All signals are Active high or Open Circuit (no active Low). The Address Clear and Address Select both act on the RAM Address byte whereas the Read and Write act on the bit.
In the Fred.Computer two clock cycles are required for each read and write. The GUIR instruction microcode first reads the operand RAM address and secondly loads the data into the Accumulator. The GUIW first erases the reed relay RAM at the operand address and secondly writes the Accumulator value to that Memory cell.
I still find it amazing that the 8 memory cells of each byte of the Relay RAM can be cleared and then written in parallel more than 700 times each second. The memory read action could be even faster, but as the Fred.Computer uses 2 execution microcodes for all instructions, the full read cycle would still take 1.4ms, the same time as a write.
The 700Hz continuous repeat write speed achieved by the RAM, is shown here with the write pulse below.
I since have also tested the write speed at 1000Hz, they do work in a single write but not 100% in a repeat write test.
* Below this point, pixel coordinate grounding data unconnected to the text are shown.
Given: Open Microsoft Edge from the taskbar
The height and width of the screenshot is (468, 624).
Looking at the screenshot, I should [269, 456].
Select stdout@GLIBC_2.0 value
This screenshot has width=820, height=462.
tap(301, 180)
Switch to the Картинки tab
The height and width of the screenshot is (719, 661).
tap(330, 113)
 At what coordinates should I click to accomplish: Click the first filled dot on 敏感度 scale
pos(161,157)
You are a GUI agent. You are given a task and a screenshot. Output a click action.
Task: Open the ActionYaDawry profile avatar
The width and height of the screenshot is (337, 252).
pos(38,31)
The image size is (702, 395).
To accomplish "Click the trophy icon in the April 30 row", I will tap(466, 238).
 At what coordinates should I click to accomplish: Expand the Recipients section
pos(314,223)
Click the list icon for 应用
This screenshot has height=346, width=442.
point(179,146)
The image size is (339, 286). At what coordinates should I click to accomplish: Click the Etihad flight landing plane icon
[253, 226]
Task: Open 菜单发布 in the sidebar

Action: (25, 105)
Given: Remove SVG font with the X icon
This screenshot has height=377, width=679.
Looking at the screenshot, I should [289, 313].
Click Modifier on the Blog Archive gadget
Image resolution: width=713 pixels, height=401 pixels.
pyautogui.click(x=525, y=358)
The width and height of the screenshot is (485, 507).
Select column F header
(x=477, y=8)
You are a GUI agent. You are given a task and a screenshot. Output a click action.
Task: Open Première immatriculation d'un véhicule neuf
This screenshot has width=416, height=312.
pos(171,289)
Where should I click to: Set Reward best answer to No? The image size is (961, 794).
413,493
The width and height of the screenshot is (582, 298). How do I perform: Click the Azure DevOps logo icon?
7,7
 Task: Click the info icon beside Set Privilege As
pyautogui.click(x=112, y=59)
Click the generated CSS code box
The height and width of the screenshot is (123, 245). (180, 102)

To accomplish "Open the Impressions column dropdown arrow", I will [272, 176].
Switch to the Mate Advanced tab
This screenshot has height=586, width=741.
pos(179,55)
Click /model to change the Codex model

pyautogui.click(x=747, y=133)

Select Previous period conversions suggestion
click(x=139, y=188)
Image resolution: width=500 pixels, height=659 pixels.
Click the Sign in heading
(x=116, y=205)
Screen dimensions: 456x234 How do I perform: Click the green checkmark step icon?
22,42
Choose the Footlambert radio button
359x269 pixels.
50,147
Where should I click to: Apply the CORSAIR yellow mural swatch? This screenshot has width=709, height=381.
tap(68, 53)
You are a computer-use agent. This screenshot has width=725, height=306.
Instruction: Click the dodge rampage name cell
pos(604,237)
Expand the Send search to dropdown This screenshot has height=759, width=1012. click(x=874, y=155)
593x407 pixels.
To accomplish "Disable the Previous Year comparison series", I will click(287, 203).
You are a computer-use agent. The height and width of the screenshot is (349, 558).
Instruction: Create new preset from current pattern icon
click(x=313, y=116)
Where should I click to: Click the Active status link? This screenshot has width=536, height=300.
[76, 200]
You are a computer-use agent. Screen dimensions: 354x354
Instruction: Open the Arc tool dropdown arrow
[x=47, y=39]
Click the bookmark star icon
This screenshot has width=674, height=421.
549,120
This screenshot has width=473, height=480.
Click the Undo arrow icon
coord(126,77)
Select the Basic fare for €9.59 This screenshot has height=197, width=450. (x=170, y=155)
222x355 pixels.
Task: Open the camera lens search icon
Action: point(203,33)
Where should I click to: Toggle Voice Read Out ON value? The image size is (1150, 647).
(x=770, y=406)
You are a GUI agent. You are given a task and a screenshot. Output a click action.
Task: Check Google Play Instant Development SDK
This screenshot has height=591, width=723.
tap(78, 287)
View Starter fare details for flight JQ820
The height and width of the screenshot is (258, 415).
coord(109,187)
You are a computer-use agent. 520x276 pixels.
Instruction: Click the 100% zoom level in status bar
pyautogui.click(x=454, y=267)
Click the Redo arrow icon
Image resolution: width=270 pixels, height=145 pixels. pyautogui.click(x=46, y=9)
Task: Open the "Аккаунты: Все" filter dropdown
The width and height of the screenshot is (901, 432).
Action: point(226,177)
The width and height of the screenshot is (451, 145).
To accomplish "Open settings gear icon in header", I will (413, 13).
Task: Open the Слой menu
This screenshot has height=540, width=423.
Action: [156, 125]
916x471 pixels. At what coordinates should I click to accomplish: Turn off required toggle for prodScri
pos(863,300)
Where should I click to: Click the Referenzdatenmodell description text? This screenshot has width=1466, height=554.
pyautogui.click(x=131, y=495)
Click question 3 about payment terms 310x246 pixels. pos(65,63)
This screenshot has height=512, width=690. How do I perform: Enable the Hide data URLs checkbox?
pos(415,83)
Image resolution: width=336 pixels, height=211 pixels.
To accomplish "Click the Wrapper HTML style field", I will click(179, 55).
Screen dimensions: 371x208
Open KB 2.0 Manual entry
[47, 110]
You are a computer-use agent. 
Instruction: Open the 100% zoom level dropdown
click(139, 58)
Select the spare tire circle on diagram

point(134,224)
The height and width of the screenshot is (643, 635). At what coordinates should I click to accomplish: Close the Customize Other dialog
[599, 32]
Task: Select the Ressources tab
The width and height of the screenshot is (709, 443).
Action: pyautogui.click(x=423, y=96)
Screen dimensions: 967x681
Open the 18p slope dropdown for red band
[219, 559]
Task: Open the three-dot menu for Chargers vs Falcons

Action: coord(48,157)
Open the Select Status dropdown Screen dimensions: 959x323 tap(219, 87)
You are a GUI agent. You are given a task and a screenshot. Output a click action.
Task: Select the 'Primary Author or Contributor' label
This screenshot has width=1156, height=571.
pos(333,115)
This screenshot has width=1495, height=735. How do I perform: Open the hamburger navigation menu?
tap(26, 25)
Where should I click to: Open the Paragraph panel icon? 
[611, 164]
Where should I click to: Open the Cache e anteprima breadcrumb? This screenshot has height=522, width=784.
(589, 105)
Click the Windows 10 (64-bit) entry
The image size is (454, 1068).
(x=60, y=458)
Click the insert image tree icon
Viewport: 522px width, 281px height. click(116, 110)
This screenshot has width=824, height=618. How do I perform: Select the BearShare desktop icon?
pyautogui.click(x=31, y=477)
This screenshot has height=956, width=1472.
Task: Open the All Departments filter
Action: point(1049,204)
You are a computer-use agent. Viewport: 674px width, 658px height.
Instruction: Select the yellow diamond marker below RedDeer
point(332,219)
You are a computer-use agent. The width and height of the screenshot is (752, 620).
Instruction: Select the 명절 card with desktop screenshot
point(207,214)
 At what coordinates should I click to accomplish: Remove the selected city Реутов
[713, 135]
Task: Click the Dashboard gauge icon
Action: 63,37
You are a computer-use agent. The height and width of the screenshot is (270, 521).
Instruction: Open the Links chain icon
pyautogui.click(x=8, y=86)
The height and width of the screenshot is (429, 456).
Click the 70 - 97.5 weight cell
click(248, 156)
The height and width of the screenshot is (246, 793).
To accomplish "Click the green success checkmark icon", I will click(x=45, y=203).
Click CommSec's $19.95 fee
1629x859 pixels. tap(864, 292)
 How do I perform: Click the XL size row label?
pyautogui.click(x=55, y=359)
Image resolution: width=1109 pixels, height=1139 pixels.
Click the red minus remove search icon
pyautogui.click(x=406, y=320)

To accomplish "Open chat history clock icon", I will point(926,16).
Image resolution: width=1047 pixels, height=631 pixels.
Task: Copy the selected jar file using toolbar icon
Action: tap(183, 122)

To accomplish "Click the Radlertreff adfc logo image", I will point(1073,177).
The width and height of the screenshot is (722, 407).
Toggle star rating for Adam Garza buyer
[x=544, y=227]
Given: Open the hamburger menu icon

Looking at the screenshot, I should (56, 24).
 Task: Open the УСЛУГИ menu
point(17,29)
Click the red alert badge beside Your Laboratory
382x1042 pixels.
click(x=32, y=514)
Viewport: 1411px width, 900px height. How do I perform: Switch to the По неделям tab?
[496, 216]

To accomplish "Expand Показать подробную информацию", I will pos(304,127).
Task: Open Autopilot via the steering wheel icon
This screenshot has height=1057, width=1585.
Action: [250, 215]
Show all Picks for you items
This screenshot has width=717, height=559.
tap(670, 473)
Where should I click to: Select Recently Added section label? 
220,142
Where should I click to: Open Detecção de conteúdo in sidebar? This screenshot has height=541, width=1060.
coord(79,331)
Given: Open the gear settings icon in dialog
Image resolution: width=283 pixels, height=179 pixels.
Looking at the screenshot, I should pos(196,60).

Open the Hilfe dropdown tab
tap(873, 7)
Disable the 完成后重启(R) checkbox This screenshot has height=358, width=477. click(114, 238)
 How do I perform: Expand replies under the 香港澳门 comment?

The read was stable at 1000Hz.
Relays bounce is not an issue if you simply wait half a read clock cycle to load the data onto the databus, but the back electromotive force is normally a real pain and the negative spikes can clearly be seen on the display. They are due to the collapse of the magnet field when the drive voltage is removed from the coil by the clear pulse, shown here below the memory trace. The collapse of the magnetic field induces a negative voltage spike in the same coil. This can easily damage electronic equipment and usually a diode is used to convert this unwanted current into heat. The speed of the relay is reduced by this quenching of the back EMF, but for any NMOS driver or CMOS input this protection is a must, as they do not like minus 30 volts up 'em.
Valves, on the other hand, take it in their stride, so that the Fred.Computer reed relays are able to run as fast as possible without any back EMF protection.
Reed relays are susceptible to magnetic effects which could degrade performance and produce memory errors. The prototype boards were all tickety-boo with a side to side relay configuration and a centre to centre separation of 12mm. But I did not run any tests deliberately activating adjacent relays. The Fred.Computer Reed Relay PCB design has the same parallel 12mm alignment but hopefully the reed relays have a reduced magnetic interaction due to the staggered layout, which increases the coil centre to centre distance to 15mm.
But I still have not run a proper test, maybe one day!
All the valve relay Chauffeurs [geeky joke] are simply NOR gates that have been set for an 8 volt output when driving [get it] a 1K load. I tried to keep the common anode relay driver grid voltage near zero, and so from the spec sheet I expected a slightly higher off load voltage, but the actual 51k load outputs are around 15v to 20v. The oscilloscope trace shows a typical Fred.Computer 6N3P valve relay driver output both on and off load. The 12 volt, 1K coil reed relays are a dream to use and operate anywhere from around 8v to 30v, so they easily interface with the 6N3P valve Chauffeur!
Whilst swimming I suddenly realised that the Fred.Computer reed relay memory operates at audio frequencies and I thought what a marvellous idea it would be to simply put a speaker across a memory cell output and have a listen. Taking it a stage further, when dry I scribbled a short music program that wrote a word to a cell at 3 different rates as the notes, and 3 lengths of pauses to separate the notes into a tune. To me, it is a beautiful melody, that reminds me of the Twinkle Twinkle Little Star nursery rhyme, but I remain in a minority of one.
I always get my best ideas whilst swimming.